#### Short exercise
Present every line of the rows below as a numbered list, omitting blank lines and leaving the pictures out.

— START OF Data for this exercise —

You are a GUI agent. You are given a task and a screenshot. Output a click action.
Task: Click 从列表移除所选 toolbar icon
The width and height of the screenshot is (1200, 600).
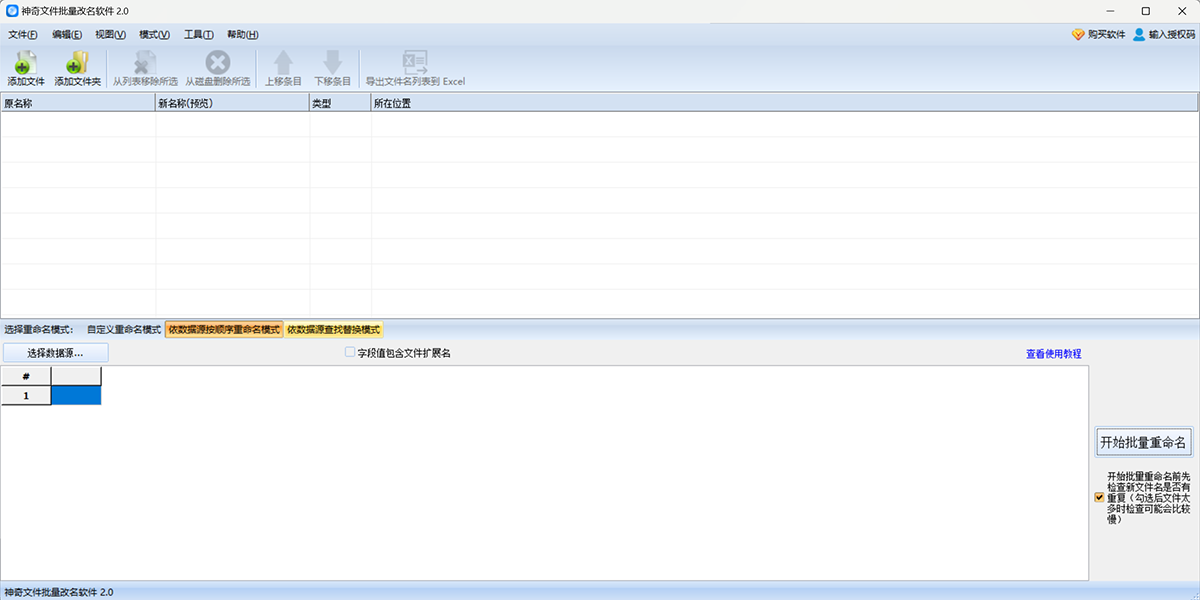pyautogui.click(x=145, y=63)
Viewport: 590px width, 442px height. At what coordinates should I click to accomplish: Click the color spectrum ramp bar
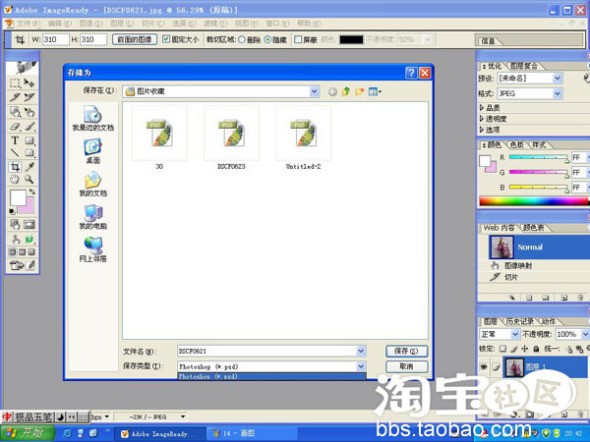click(x=534, y=201)
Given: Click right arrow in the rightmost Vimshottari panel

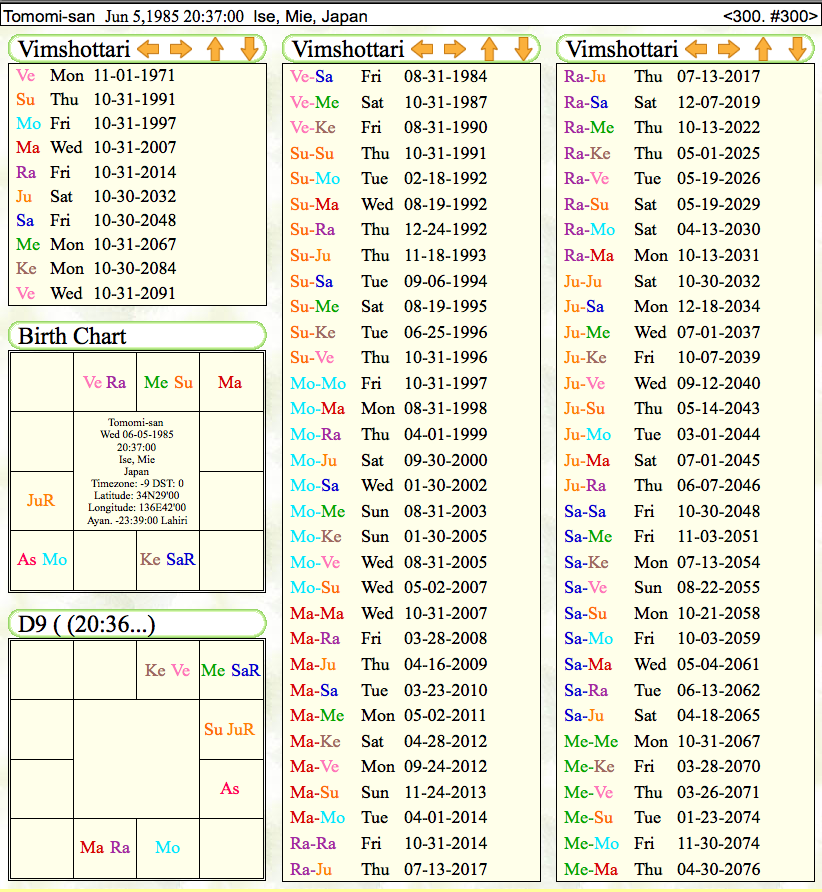Looking at the screenshot, I should coord(729,49).
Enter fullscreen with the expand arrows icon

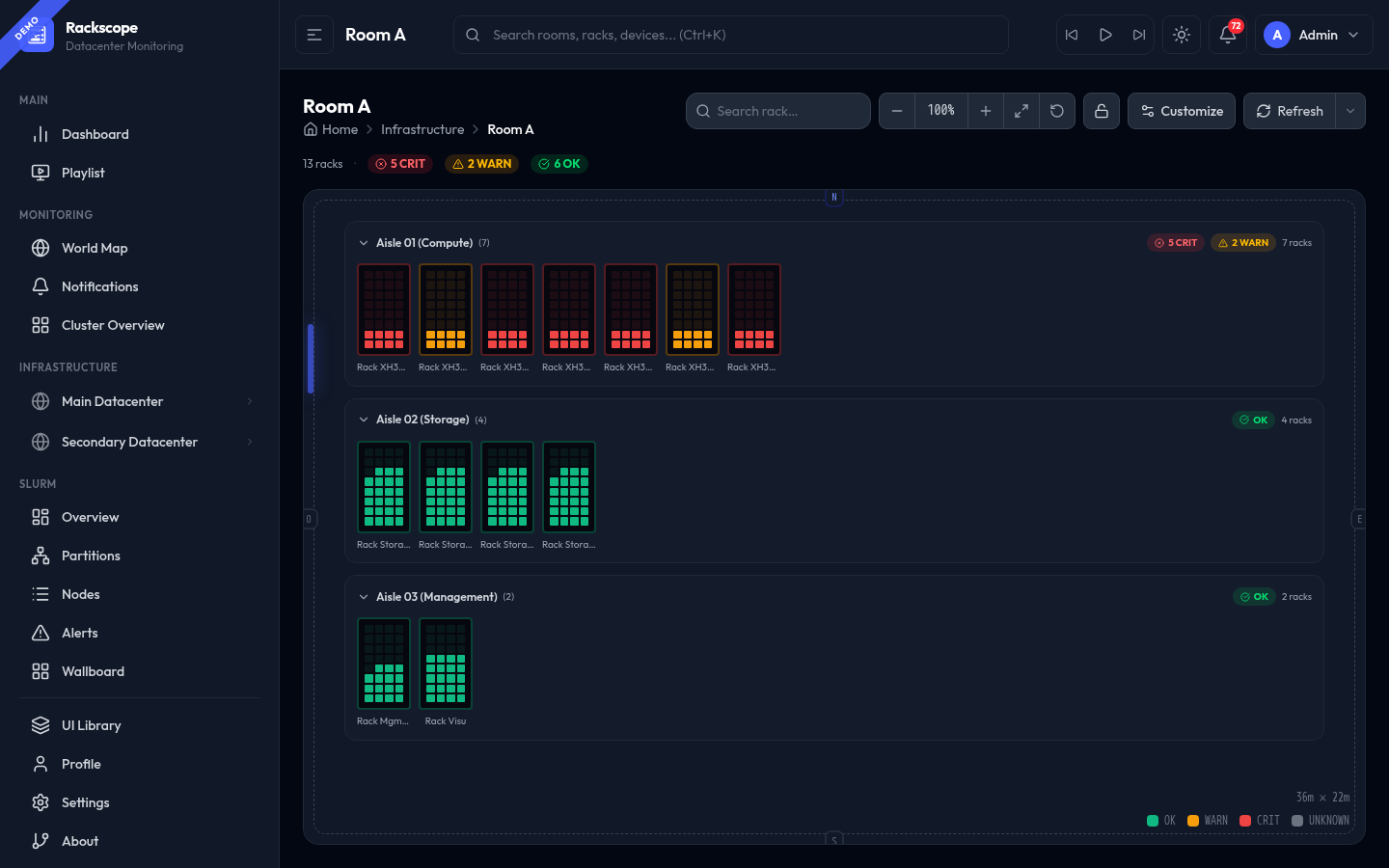pos(1021,111)
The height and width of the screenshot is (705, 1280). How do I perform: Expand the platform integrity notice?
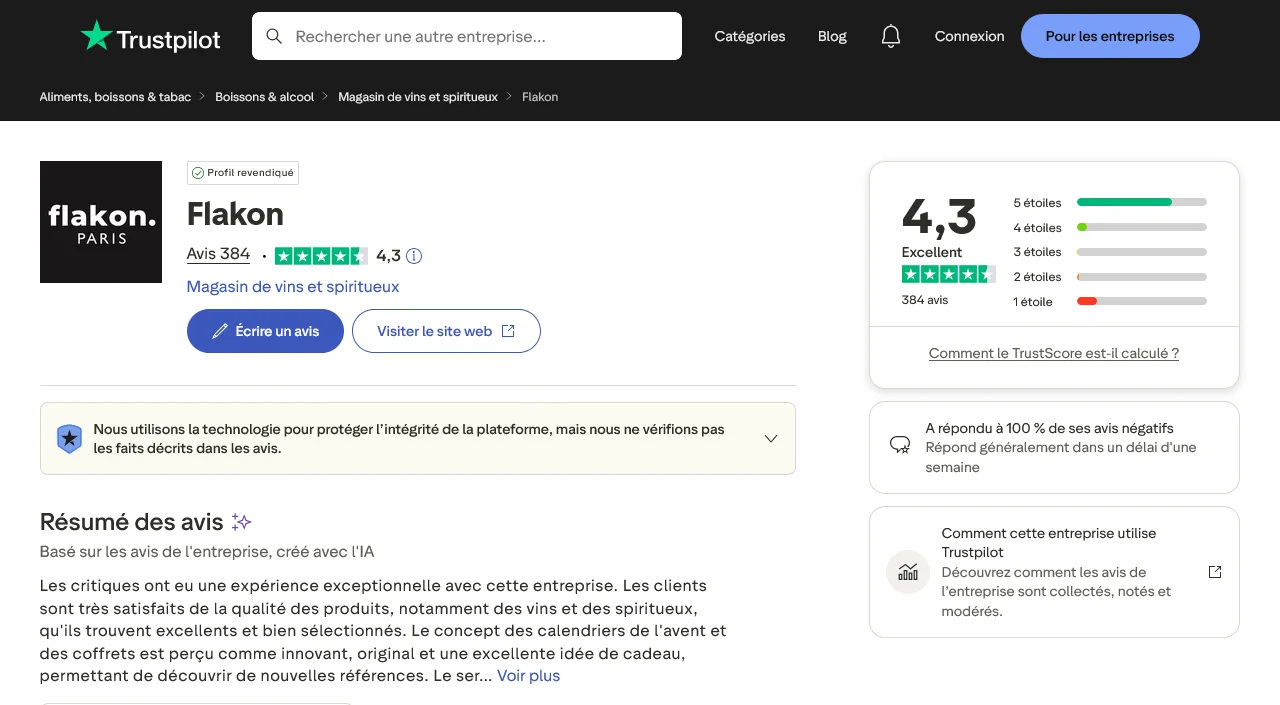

— END OF Data for this exercise —

#### Exercise answer
1. You are a GUI agent. You are given a task and a screenshot. Output a click action.
2. Task: Click 从列表移除所选 toolbar icon
3. The width and height of the screenshot is (1200, 600).
4. pyautogui.click(x=145, y=63)
5. Viewport: 590px width, 442px height. At what coordinates should I click to accomplish: Click the color spectrum ramp bar
6. click(x=534, y=201)
7. Given: Click right arrow in the rightmost Vimshottari panel
8. Looking at the screenshot, I should coord(729,49).
9. Enter fullscreen with the expand arrows icon
10. pos(1021,111)
11. The height and width of the screenshot is (705, 1280). How do I perform: Expand the platform integrity notice?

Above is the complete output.